Working data
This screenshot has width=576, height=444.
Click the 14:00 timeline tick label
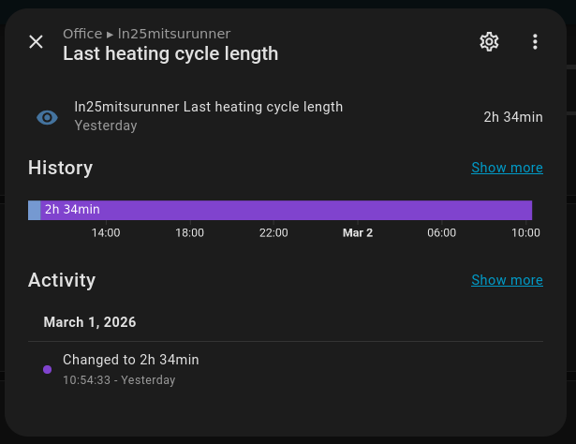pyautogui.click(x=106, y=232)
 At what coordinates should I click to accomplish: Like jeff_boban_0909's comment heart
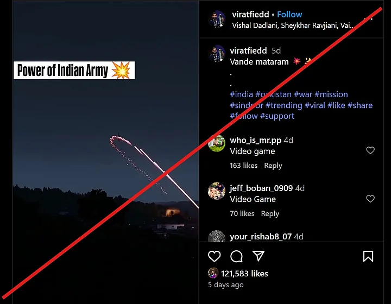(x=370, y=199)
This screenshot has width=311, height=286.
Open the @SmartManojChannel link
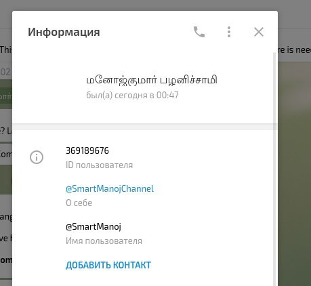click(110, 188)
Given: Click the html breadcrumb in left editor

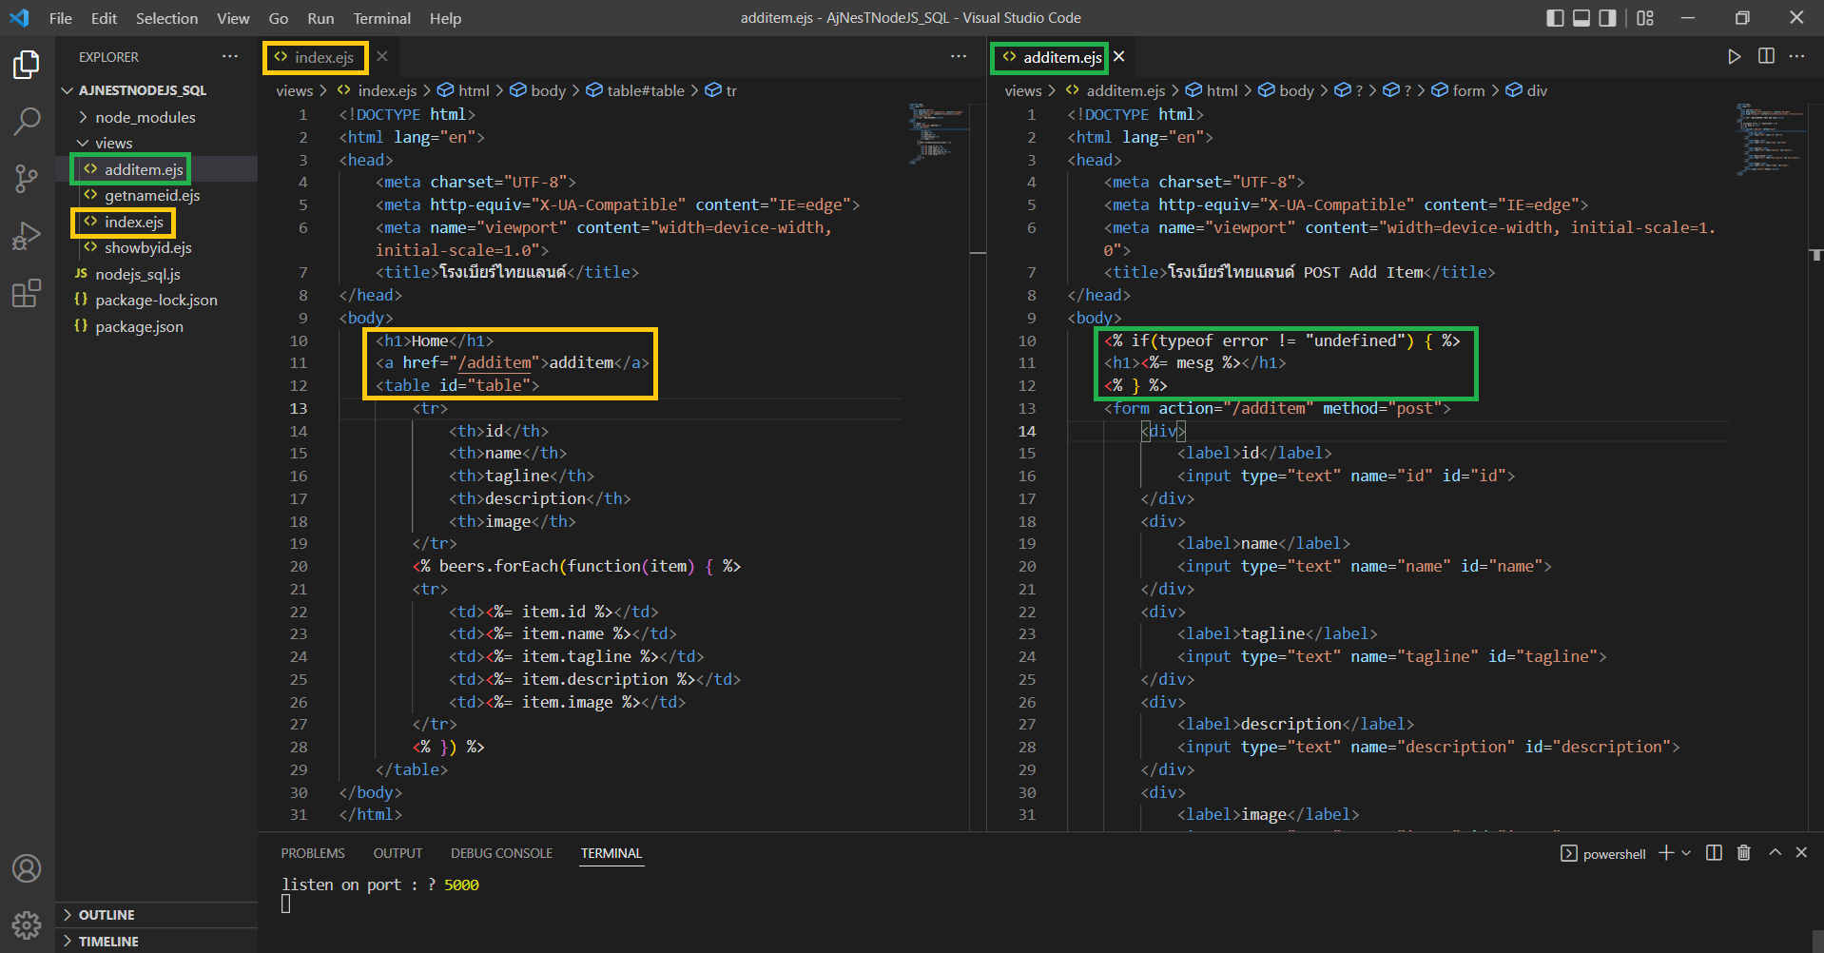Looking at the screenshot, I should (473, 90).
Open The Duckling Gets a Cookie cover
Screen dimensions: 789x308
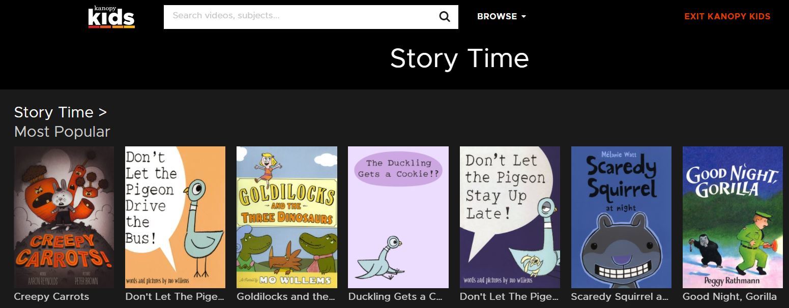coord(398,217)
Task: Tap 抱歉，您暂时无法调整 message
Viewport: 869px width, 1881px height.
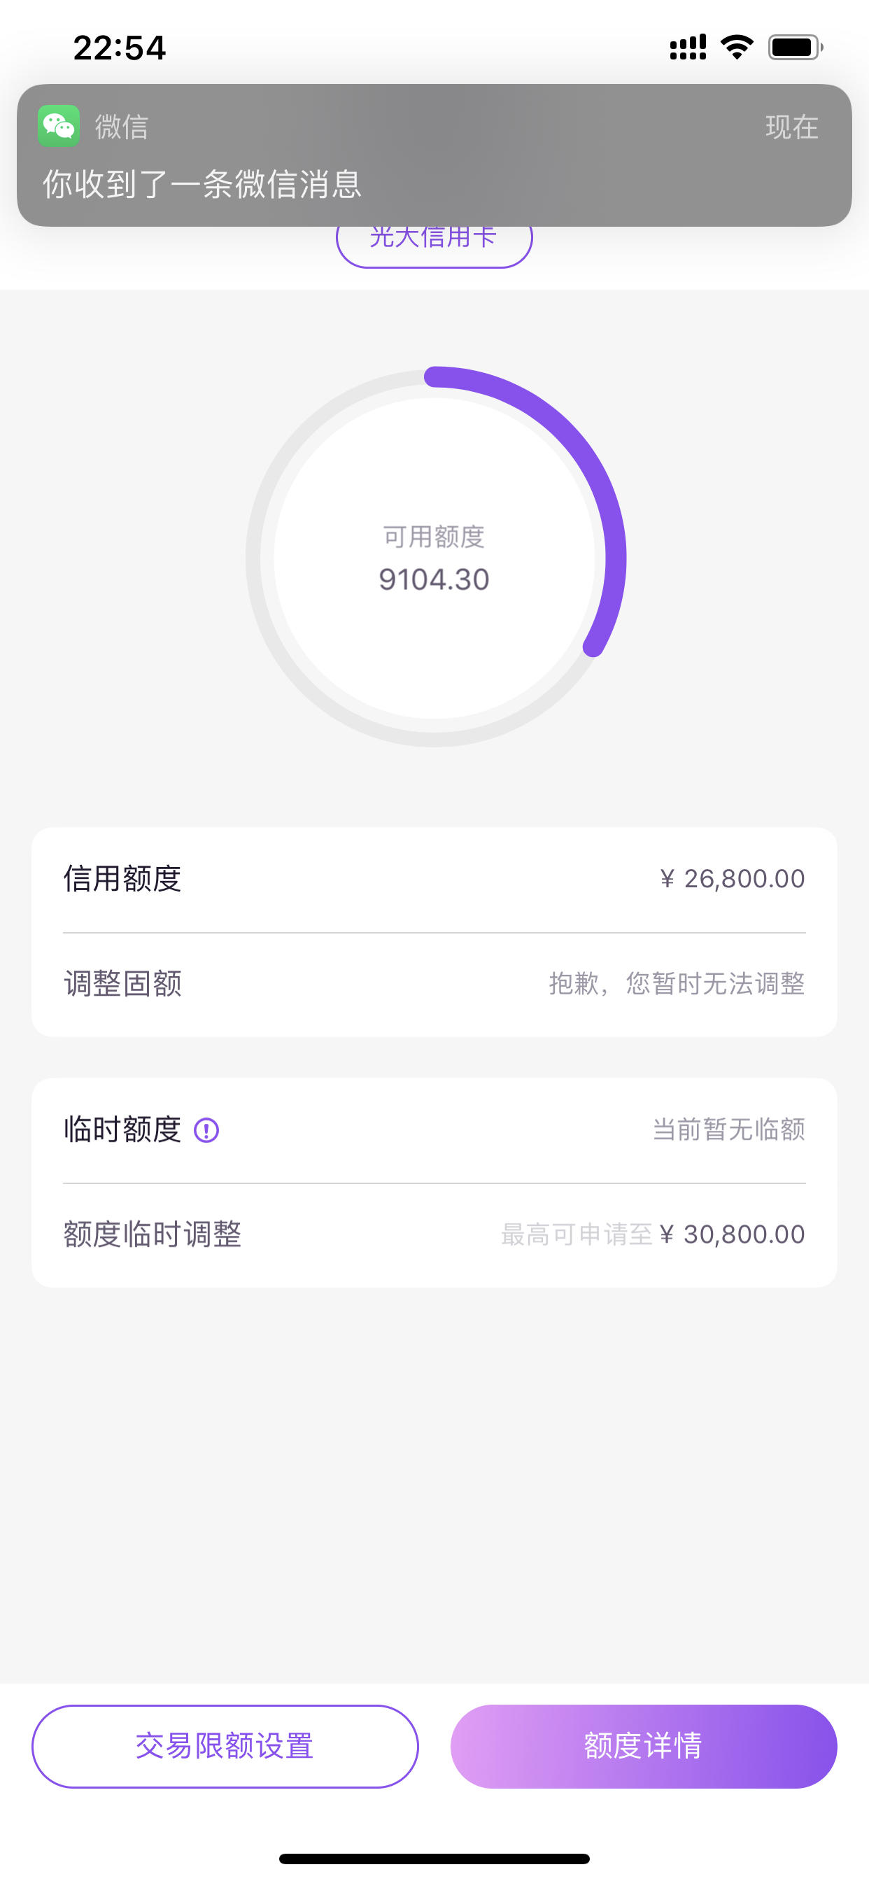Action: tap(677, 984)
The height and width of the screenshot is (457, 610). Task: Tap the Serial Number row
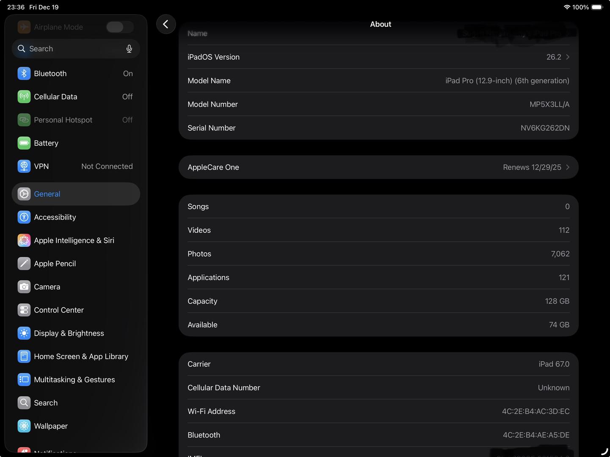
==
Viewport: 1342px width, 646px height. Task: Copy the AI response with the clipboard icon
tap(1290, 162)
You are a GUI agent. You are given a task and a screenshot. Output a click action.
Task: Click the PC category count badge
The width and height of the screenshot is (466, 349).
---
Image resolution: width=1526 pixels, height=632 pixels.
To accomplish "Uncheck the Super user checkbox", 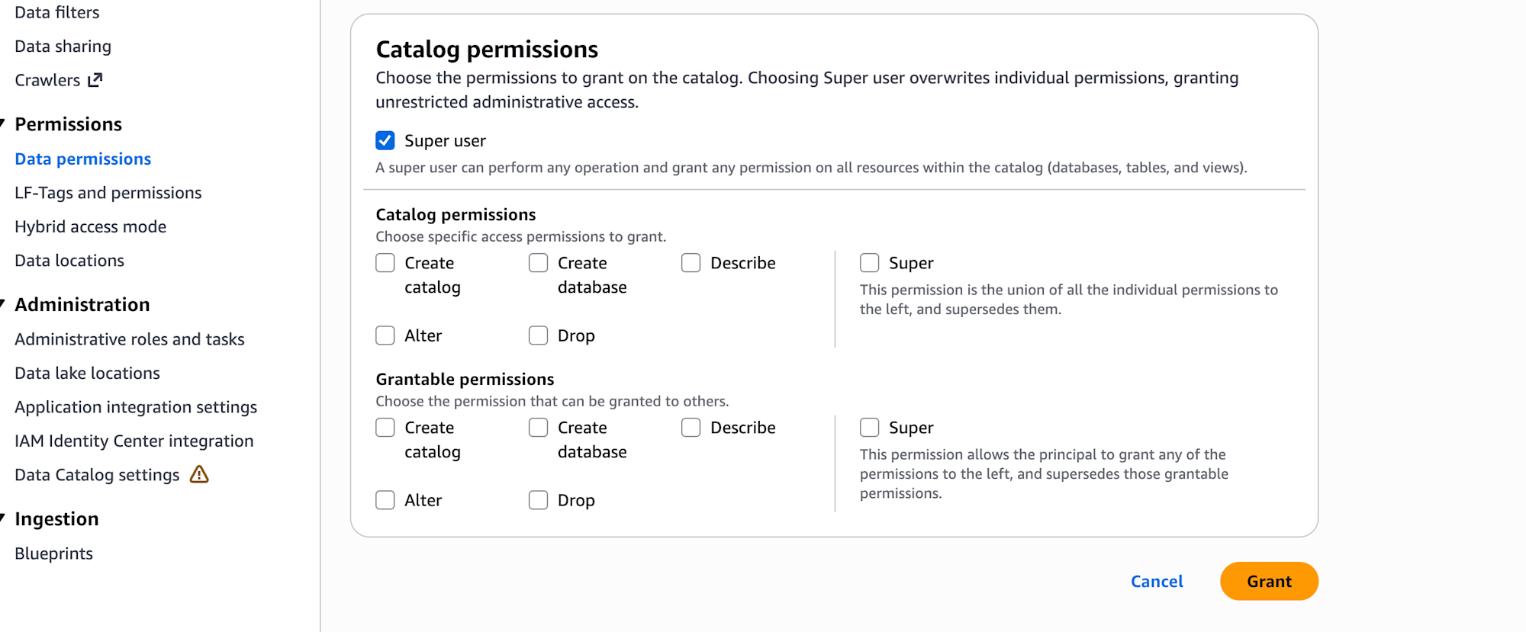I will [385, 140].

Task to carry out
Return exactly the lines of the material above, starting at the line containing "This screenshot has width=576, height=444." and finishing at the line containing "The height and", without any pictures.

Task result
This screenshot has width=576, height=444.
Click the 14:00 timeline tick label
pyautogui.click(x=106, y=232)
 At what coordinates should I click to accomplish: Like jeff_boban_0909's comment heart
(x=370, y=199)
This screenshot has width=311, height=286.
Open the @SmartManojChannel link
click(110, 188)
Given: Click the html breadcrumb in left editor

Looking at the screenshot, I should (473, 90).
Open The Duckling Gets a Cookie cover
Screen dimensions: 789x308
coord(398,217)
Task: Tap 抱歉，您暂时无法调整 message
Viewport: 869px width, 1881px height.
Action: tap(677, 984)
The height and width of the screenshot is (457, 610). Task: Tap the Serial Number row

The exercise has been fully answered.